Find the line containing "Given: Open Antonio" in the entries; transcribe it and all remaining lines through the end, exactly as they appear, but not the pictures.

Collection entries
--------------------------------------------------

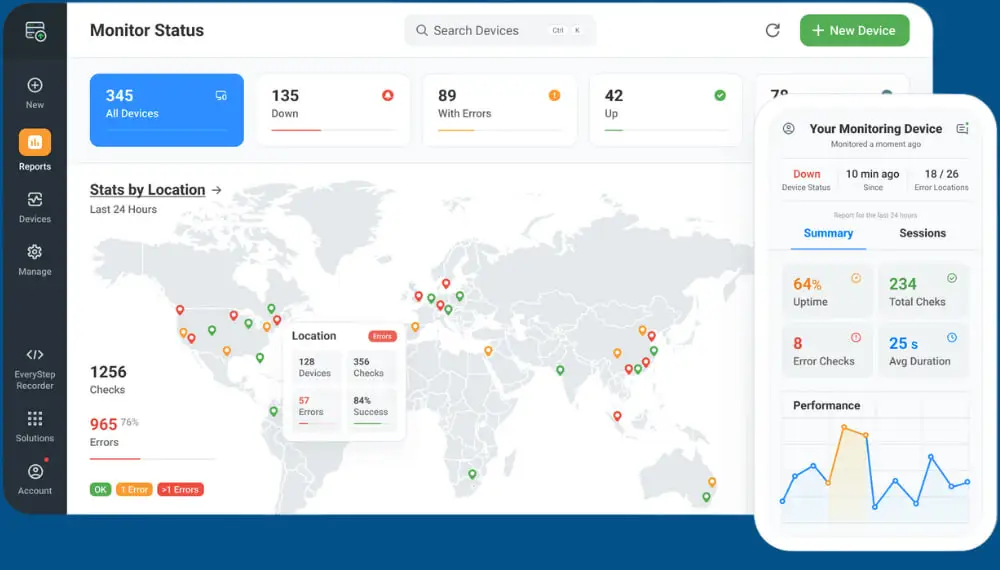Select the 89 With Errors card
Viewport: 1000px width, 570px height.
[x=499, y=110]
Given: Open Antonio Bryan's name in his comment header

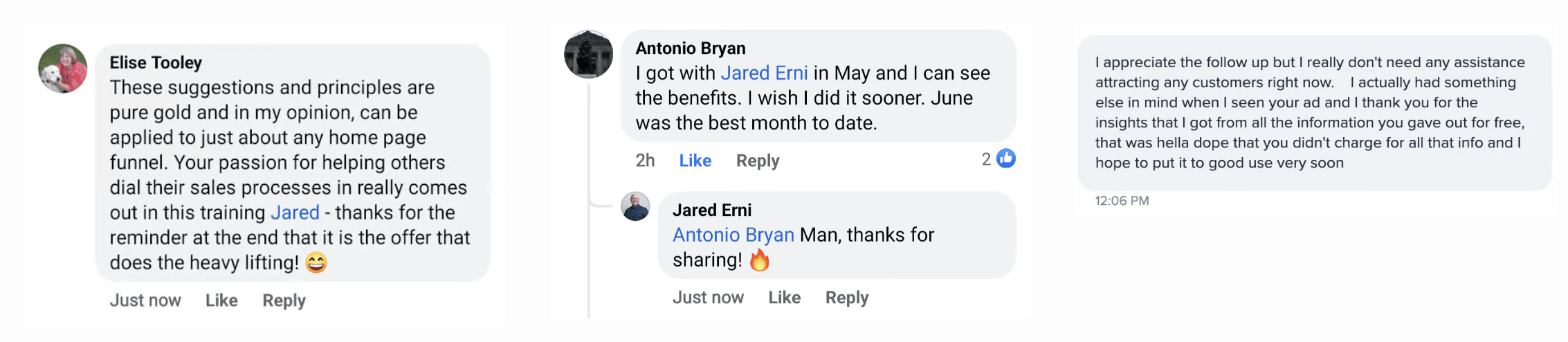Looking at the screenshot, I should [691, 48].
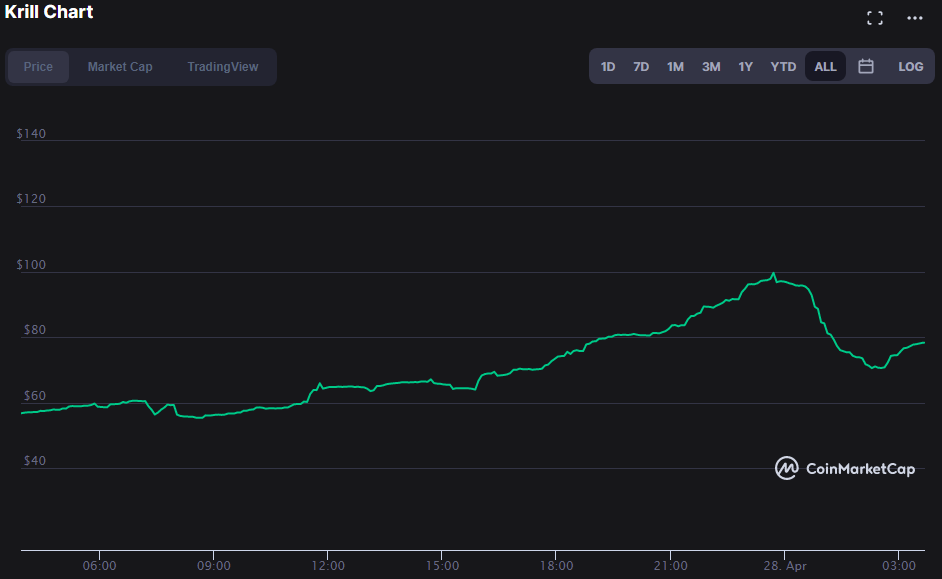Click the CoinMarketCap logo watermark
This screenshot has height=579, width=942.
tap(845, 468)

--------------------------------------------------

• _Your solution_:
Given: Open Antonio Bryan's name in his comment header

Looking at the screenshot, I should [691, 48].
Click the CoinMarketCap logo watermark
This screenshot has height=579, width=942.
tap(845, 468)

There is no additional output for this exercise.